* _Text segment_
==*==
Matthieu N.
Matthieu N.

Reputation:

Binding to a specific NIC in a posix manner

I have 3 network interfaces on my machine (eth0-2) each one has its own network subnet 192.168.10.,192.168.20.,192.168.30.. I was wondering how does one using BSD sockets listen on a port for a specific NIC, For example listen on port 10000 for eth1 (192.168.20.), At the moment I've got that seems to list/bind to eth0 only. The OS I'm currently using is Ubuntu, but I would like the solution to work/portable on any posix system.

On a side note I'm developing my application in C++, and would appreciate some guidance on networking libraries in C++, I've had a look at Qt however the license is not suitable for the type of development I'm doing.

Upvotes: 0

Views: 694

Answers (2)

Gene Goykhman
Gene Goykhman

Reputation: 2001

If you BIND a single listening socket to all the IPs on the host (on port 10000, for example), I do not believe there is a general mechanism to determine the IP address on which a particular ACCEPT-ed connection came in.

One solution is to BIND a separate socket to each of your 3 IP addresses, and then use SELECT to watch for incoming connections. That way you'll always know which incoming IP address was used.
==*==
* _Collected data_

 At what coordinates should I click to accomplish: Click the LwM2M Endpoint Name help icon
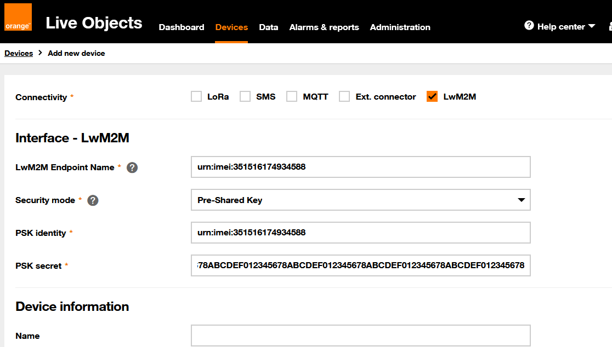click(132, 167)
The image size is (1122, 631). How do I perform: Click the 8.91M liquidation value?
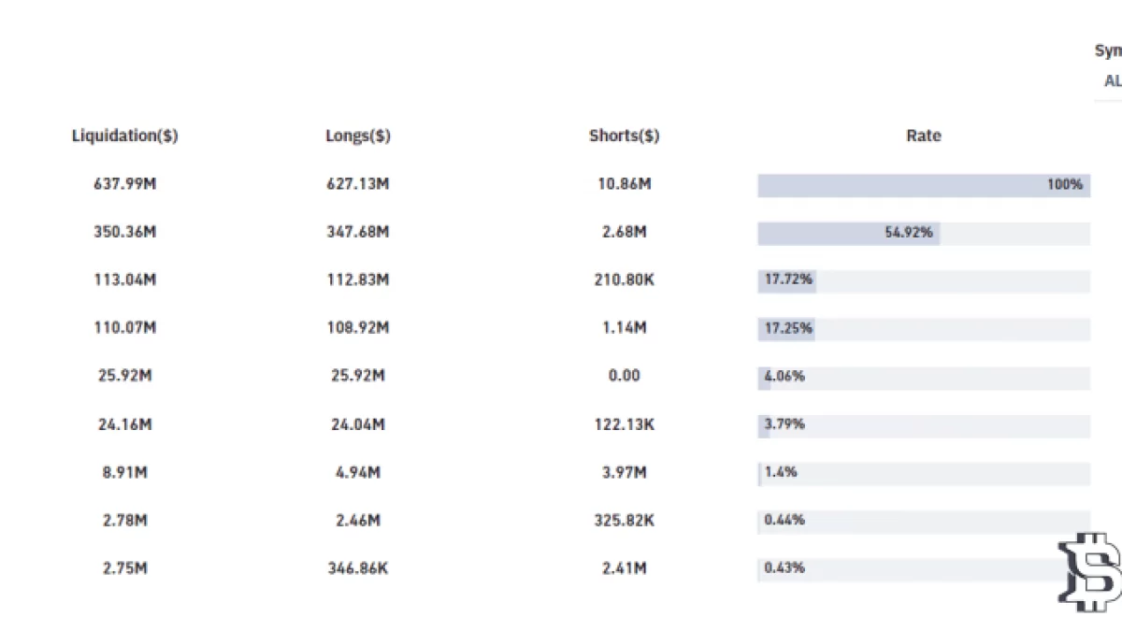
==*==
* _What to work on_
1/ In the post on binding to a specific NIC, what reason does the asker give for not using Qt?
2/ Pick up the post on binding to a specific NIC right after its last sentence and keep writing.
The material comes from a different source than the post on binding to a specific NIC.

* _Answers below_
1/ Its license isn't suitable for the type of development the asker is doing.

2/
As an alternative, if you have full control over the client-side protocol, you could design in a requirement that the client transmits the target IP that was used immediately after establishing a socket connection. That would allow you to use a single server socket to listen for all incoming connections, but would require you to trust the information that the client was providing.

Upvotes: 0

janm
janm

Reputation: 18359

The bind() system call lets you specify the address to bind the socket to. You can bind to a specific address, or you can bind to INADDR_ANY, which will listen on all incoming addresses, regardless of interface.

As for network libraries, boost::asio is good. Of course, you might want to specify more requirements than "a networking library" to get a better recommendation.